Like the others, Oksana was involved in the Maidan protests. Unlike them, she sees no future for herself in Ukraine, not even in the army or the resistance. She has left for Poland where she works helping refugees. It might be because of her slightly different perspective, it could be her artistic temperament, but Oskana does not seem well integrated with the rest of them. She is forever a coiled spring, a loud strop just waiting to happen.

This all sounds pretty fascinating, so it’s a shame to report that there was something about the film which didn’t fully engage me. Maybe it’s less to do with the film itself but with the theatrical performance which it documents. It feels somehow inappropriate to use a public stage to examine the trauma of young people’s experience of war. I understand how the process might work as therapy for them, but does this really need to be performed in front of a paying audience?

The extent to which the young actors have been traumatized means that they are not always the best people to express what they have experienced. Rehearsals are regularly interrupted with someone storming out of the room. This is fully understandable given the horrific memories which they are confronting, but it often makes it difficult to understand what exactly is happening. Besides which, I don’t find watching someone being forced to relive old traumas that entertaining.

We have an added problem given the, shall we say, theatrical environment. It is difficult to be sure when people are reacting through trauma and when they are just being a bit of a diva. Oksana in particular has a tendency to strongly (over?)react. She is maddened when she feels the others do not respect her feminism and again when a Ukraine flag is added to the performance. Yet on both occasions, she seems unable to articulate what exactly she is getting so upset about,

In some scenes, it is clear that people are not reacting as we would expect them to do because of the unspeakable horrors which they have experienced. On others, you just wonder whether they are just theatrical people who have learned how to put on a bit of a performance. Anyone who has spent time with actors knows that off stage, some of them can find it awfully difficult to function after the spotlight has dimmed or has moved onto someone else.

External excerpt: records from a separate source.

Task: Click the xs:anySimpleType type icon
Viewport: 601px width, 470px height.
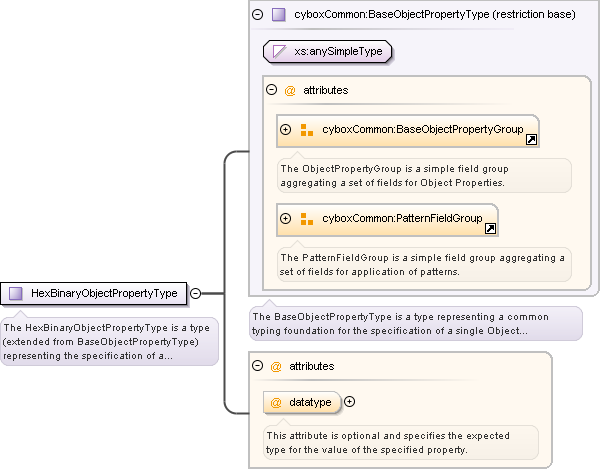Action: [280, 51]
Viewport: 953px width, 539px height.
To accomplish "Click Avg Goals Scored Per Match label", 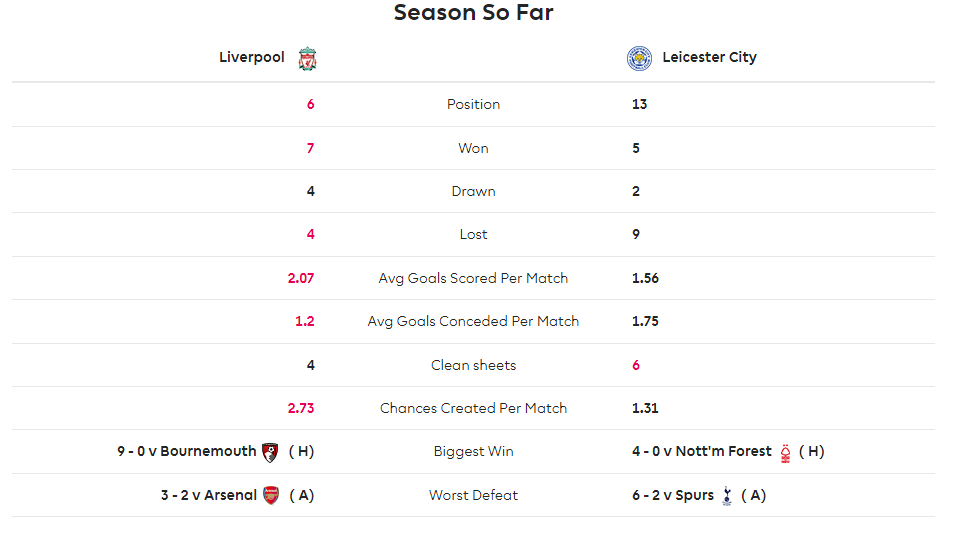I will pos(473,278).
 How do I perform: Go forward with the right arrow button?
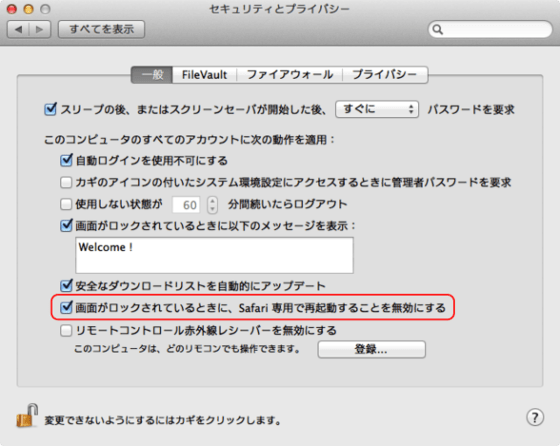pos(40,29)
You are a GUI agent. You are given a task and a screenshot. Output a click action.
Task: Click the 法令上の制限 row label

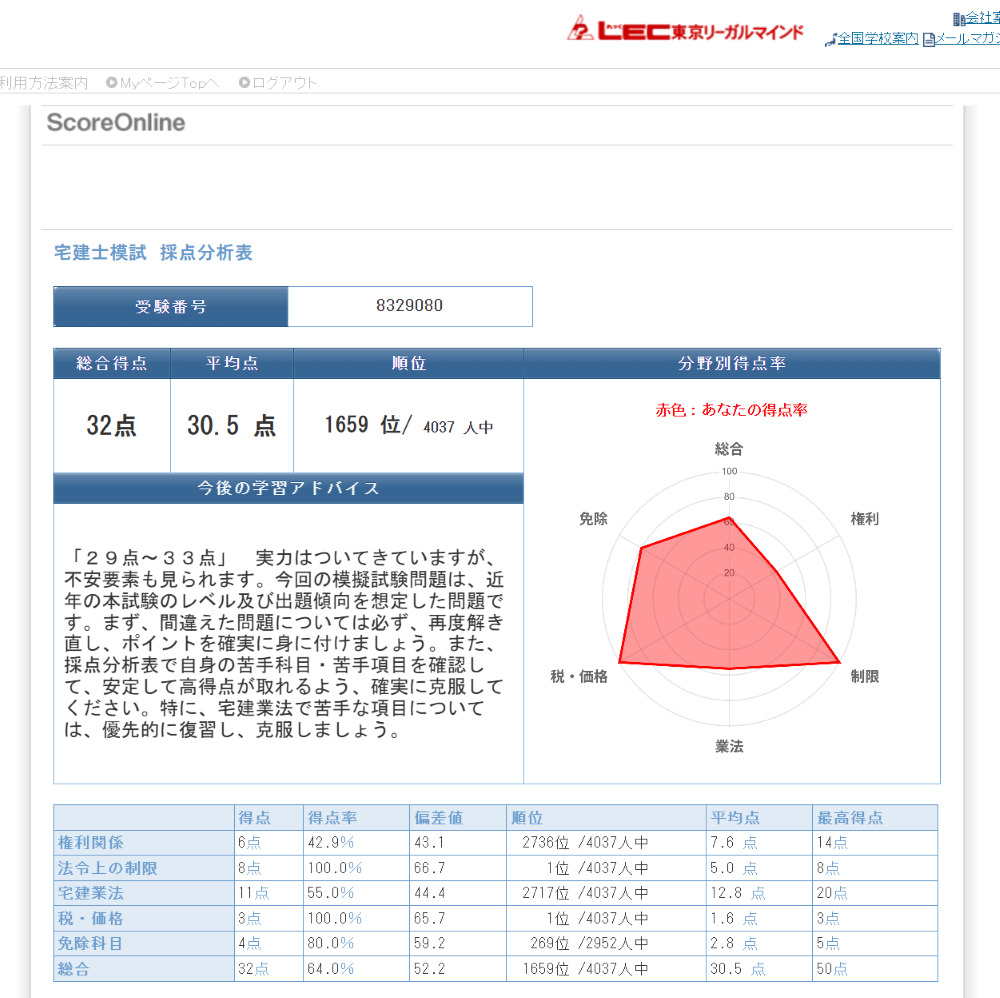tap(108, 868)
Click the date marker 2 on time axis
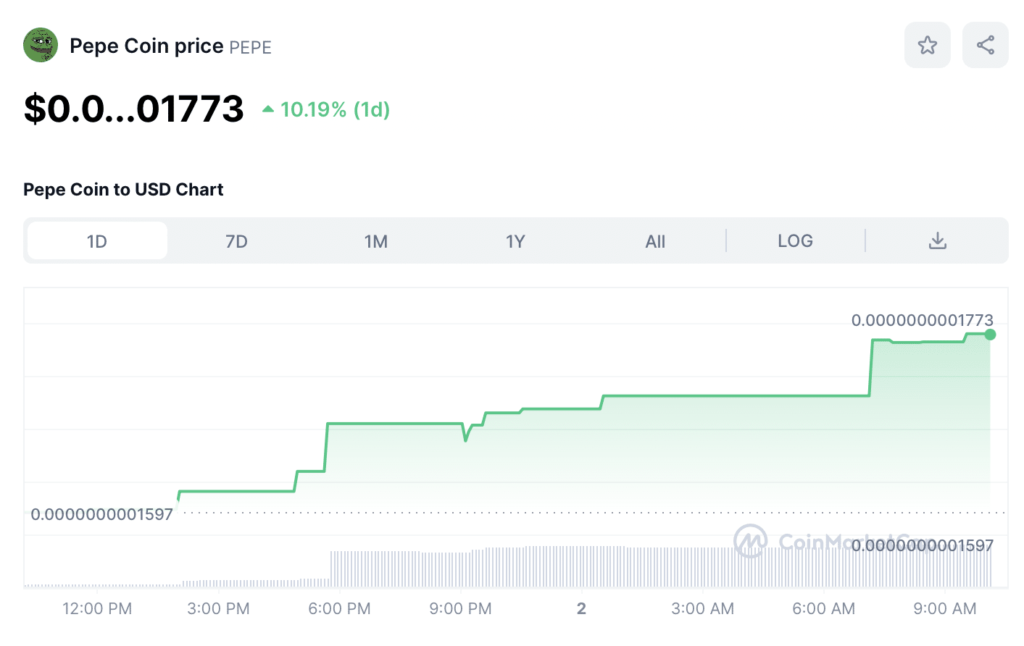 (581, 608)
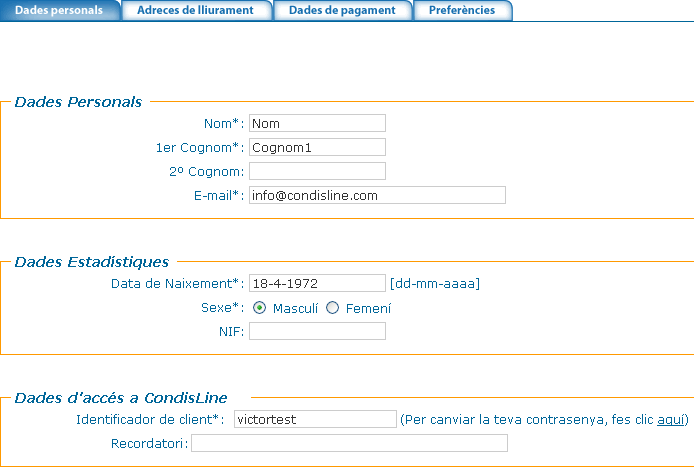Viewport: 694px width, 467px height.
Task: Click the Nom input field
Action: click(x=317, y=123)
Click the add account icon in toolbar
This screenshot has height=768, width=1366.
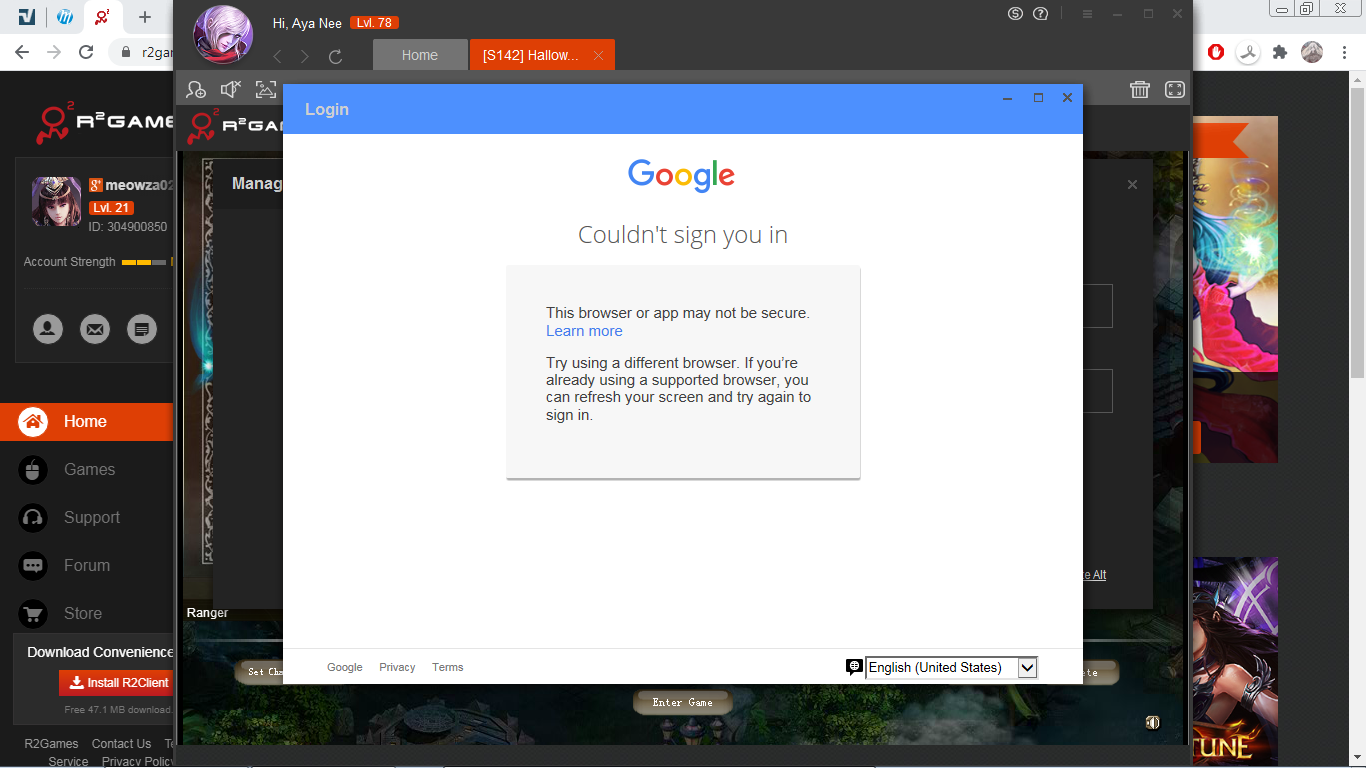[197, 90]
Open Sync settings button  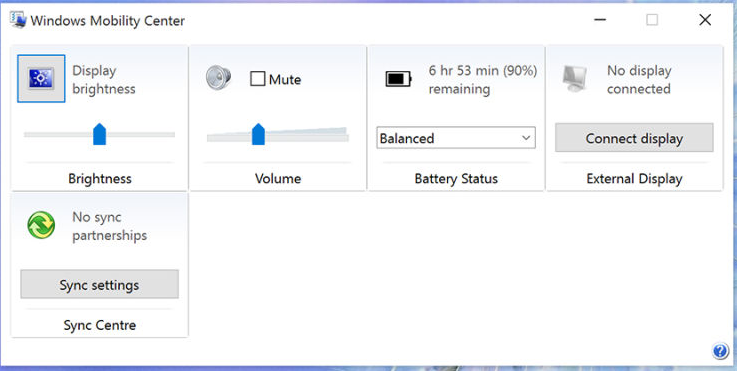(x=99, y=284)
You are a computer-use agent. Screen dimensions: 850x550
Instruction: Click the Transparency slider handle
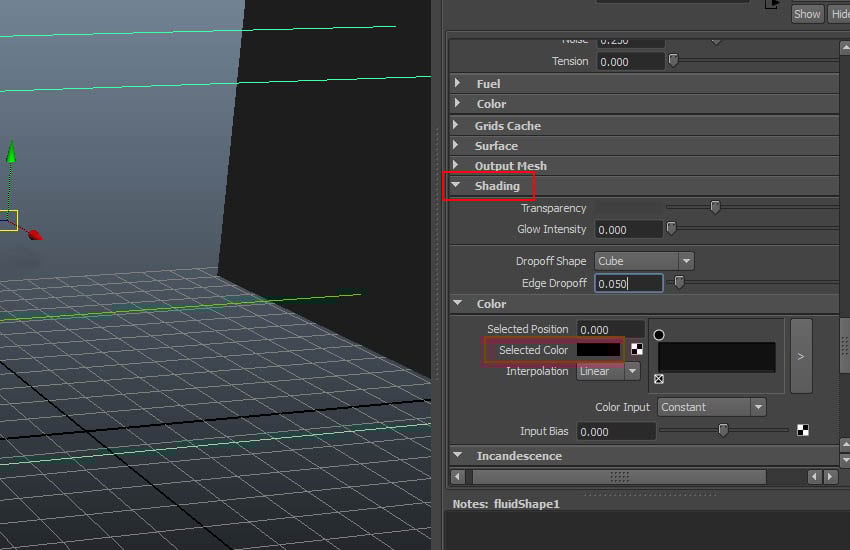pyautogui.click(x=715, y=207)
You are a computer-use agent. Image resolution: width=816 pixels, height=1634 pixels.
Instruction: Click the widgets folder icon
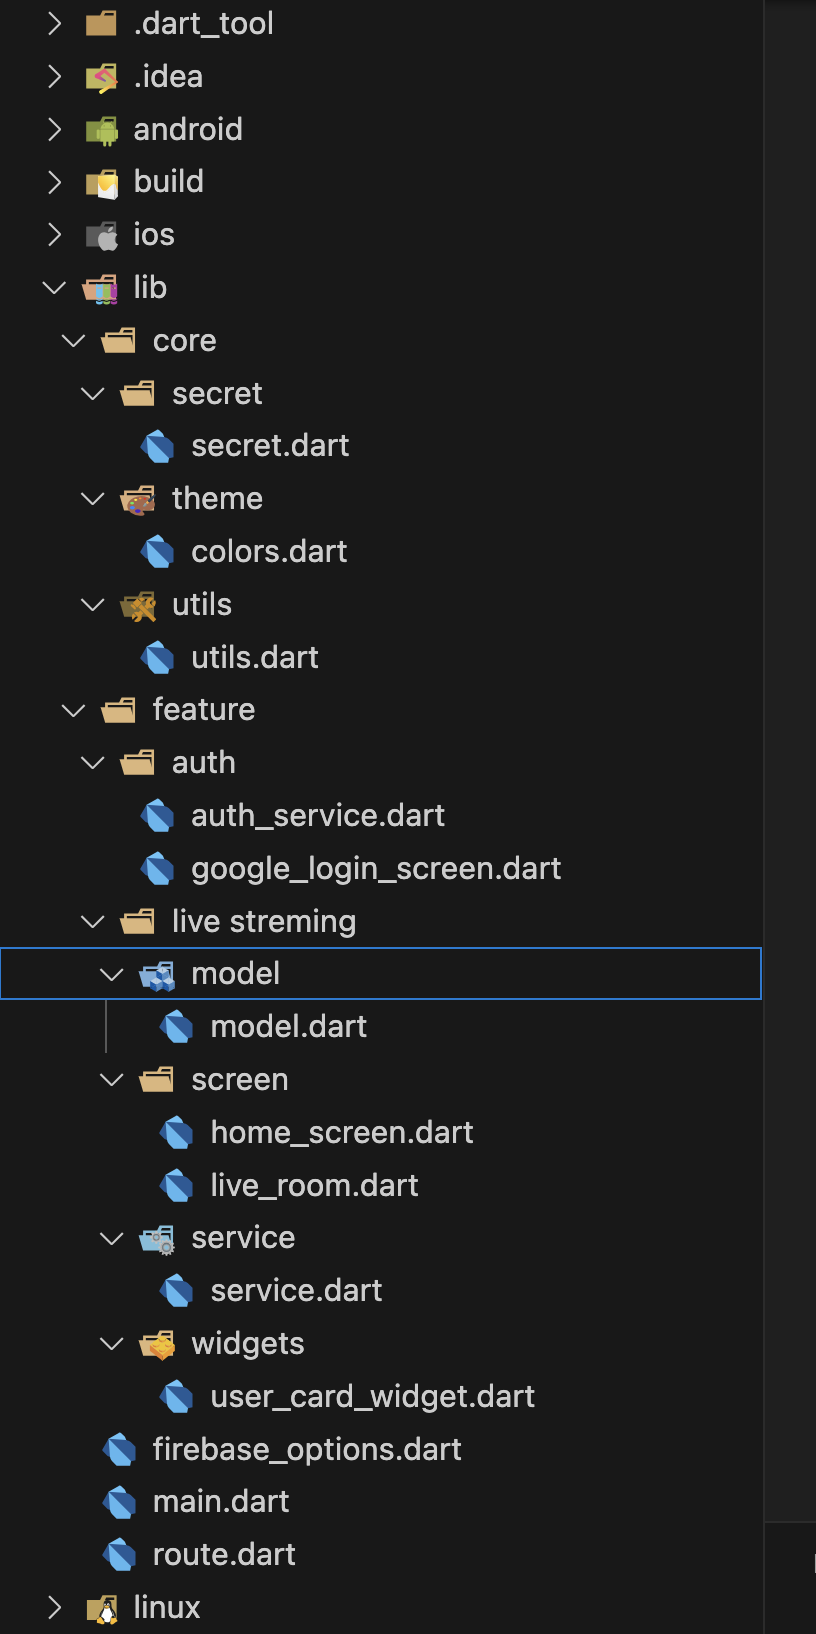pos(157,1345)
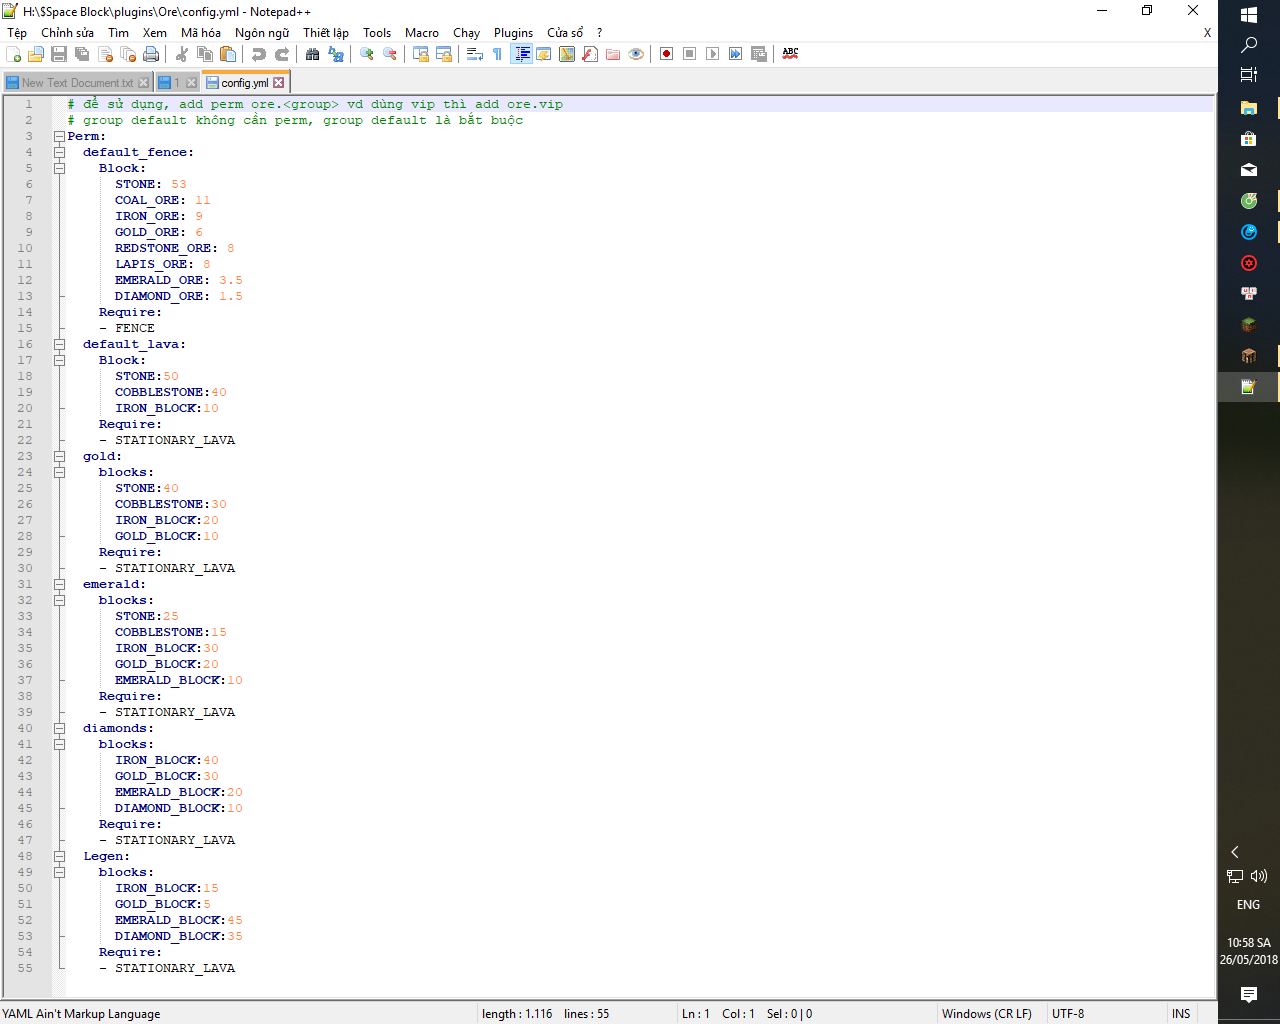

Maybe I’m seeing things in the film that are not really there, and I don’t want to detract from the high emotions which it is documenting. The unravelling of five different characters in front of us is certainly psychologically interesting, but I found it hard to derive too much enjoyment. Although all participants took part willingly, watching them fight and reconcile and finally perform in front of an audience just wasn’t too much fun. A hard film to watch, and not necessarily in a good way.